데이터셋 항목
-----

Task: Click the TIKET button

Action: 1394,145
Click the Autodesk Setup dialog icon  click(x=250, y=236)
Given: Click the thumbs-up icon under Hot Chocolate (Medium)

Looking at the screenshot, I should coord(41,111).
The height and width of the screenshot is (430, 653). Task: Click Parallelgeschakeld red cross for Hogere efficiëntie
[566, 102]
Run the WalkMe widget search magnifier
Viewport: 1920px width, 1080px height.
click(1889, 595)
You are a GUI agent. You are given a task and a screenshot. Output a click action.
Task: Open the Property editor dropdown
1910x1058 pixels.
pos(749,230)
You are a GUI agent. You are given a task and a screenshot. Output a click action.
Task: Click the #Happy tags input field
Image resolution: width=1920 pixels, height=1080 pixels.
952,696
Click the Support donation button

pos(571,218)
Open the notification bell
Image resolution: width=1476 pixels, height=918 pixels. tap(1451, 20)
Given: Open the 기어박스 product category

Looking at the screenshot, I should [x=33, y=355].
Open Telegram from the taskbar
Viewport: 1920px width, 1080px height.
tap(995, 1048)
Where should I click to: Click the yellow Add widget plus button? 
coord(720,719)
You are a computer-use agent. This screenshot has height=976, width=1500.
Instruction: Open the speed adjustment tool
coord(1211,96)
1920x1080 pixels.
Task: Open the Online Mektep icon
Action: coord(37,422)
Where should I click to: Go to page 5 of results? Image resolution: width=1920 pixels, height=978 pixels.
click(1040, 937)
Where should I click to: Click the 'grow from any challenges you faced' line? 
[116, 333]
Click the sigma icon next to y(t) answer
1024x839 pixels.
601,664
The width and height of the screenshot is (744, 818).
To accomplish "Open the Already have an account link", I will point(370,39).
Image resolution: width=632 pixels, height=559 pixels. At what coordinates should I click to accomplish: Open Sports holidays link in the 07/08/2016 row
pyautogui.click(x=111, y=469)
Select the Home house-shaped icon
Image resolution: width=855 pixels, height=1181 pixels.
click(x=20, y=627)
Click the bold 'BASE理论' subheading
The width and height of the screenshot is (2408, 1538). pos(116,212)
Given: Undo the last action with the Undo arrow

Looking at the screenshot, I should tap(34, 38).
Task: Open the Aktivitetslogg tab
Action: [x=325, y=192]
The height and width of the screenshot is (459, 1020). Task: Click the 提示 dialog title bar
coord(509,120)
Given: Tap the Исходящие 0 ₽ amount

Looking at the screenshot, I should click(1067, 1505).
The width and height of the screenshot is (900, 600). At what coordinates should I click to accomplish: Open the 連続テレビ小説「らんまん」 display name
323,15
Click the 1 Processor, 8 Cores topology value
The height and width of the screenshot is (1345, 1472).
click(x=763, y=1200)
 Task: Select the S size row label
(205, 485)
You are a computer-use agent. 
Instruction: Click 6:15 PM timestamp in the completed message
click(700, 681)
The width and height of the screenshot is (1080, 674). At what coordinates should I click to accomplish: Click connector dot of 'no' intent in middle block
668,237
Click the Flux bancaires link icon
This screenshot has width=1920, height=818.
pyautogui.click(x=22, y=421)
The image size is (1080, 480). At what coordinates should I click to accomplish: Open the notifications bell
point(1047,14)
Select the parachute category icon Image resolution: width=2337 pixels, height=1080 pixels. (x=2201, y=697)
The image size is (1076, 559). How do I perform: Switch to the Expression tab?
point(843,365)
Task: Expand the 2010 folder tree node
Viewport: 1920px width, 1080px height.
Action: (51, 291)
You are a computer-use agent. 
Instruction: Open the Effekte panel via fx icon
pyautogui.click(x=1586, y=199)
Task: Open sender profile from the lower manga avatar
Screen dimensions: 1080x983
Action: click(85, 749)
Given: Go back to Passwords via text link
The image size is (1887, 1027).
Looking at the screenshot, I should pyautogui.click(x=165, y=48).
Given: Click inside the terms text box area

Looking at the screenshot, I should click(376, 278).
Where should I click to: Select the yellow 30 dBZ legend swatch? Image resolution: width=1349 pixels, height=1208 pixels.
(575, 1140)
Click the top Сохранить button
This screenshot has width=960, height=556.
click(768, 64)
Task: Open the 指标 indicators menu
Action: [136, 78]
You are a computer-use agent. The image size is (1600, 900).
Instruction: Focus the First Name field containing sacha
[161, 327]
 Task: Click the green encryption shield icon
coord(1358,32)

-----

● 과제 지시문: "Given: Go back to Passwords via text link"이 들어 있는 줄부터 목록의 마지막 줄까지를 한 글자도 바꾸지 말고 그대로 추출하시오.

● 과제 결과:
Given: Go back to Passwords via text link
The image size is (1887, 1027).
Looking at the screenshot, I should pyautogui.click(x=165, y=48).
Given: Click inside the terms text box area

Looking at the screenshot, I should click(376, 278).
Where should I click to: Select the yellow 30 dBZ legend swatch? Image resolution: width=1349 pixels, height=1208 pixels.
(575, 1140)
Click the top Сохранить button
This screenshot has width=960, height=556.
click(768, 64)
Task: Open the 指标 indicators menu
Action: [136, 78]
You are a computer-use agent. The image size is (1600, 900).
Instruction: Focus the First Name field containing sacha
[161, 327]
 Task: Click the green encryption shield icon
coord(1358,32)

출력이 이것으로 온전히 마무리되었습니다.